Windows Enterprise is volume licensed. Windows Professional is individually
licensed. Enterprise also has BitLocker and UNIX support. Again, I don't see
where the confusion should lie for the user. Consumers shouldn't even be aware
that Enterprise exists, or that there are differences. No consumer is ever
going to even have the _chance_ to purchase Enterprise.

> _Window 95 was just...windows 95. Windows XP was simply "professional" and
> "home"._

Not true. Windows 95 had a couple editions. The two consumer-facing editions
were Windows 95 and Microsoft _PLUS!_ for Windows 95. There were a handful of
other versions that were only sold preinstalled on computers. Fun fact, if you
bought "Windows 95", you didn't get USB support.

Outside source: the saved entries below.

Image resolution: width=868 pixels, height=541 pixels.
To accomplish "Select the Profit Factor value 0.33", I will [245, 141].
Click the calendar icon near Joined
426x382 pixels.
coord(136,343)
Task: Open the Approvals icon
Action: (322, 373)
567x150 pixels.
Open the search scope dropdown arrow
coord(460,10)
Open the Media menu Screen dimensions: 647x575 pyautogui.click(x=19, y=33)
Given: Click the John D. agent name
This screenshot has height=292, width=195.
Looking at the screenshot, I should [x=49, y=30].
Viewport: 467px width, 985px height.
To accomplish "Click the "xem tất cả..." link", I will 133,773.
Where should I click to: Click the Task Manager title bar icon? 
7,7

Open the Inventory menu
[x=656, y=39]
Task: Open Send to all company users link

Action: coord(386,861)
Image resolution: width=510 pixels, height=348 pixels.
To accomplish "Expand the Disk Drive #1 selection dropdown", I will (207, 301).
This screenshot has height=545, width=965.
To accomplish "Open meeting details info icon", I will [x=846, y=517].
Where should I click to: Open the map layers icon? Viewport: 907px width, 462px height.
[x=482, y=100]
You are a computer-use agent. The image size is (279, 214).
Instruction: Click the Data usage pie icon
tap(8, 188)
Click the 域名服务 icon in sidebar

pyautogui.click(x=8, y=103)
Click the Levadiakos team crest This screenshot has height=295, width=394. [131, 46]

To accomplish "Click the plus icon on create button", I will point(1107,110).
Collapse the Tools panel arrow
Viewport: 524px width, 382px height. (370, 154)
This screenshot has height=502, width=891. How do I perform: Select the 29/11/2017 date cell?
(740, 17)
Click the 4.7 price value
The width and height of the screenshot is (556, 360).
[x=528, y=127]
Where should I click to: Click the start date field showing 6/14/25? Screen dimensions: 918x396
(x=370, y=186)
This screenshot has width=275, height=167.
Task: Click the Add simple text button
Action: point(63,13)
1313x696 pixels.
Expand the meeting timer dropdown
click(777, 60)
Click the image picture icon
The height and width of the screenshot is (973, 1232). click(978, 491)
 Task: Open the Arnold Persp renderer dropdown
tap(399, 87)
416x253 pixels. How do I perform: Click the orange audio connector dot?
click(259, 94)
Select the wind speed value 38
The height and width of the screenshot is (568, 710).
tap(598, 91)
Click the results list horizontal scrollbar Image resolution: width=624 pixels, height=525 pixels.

Only available in Windows 95b
aka Windows 95 OSR2.1

Windows XP had a Starter edition for emerging markets. It had Media Center
Edition which featured a new interface and WMC (along with DVR support).
Tablet PC edition included touch screen software. There was also 64-bit
edition, which may as well have been its own OS, since 64-bit support was not
fully realized by all the existing software and drivers.

That fact that you didn't know these other editions existed goes to show
you're blowing the whole thing out of the water for Windows 7. The point of
their existence is to provide for what you are alluding to as the "other 1%"
(which is actually a much, much larger percent and makes Microsoft a huge
amount of money). The niche cases and the business requirements are satisfied
with the niche Windows products and the business-oriented Windows products.

Apple and Google have no presence in the corporate OS world because they offer
nothing to compete. "One size fits all" generally doesn't, and there's money
to be made outside of that.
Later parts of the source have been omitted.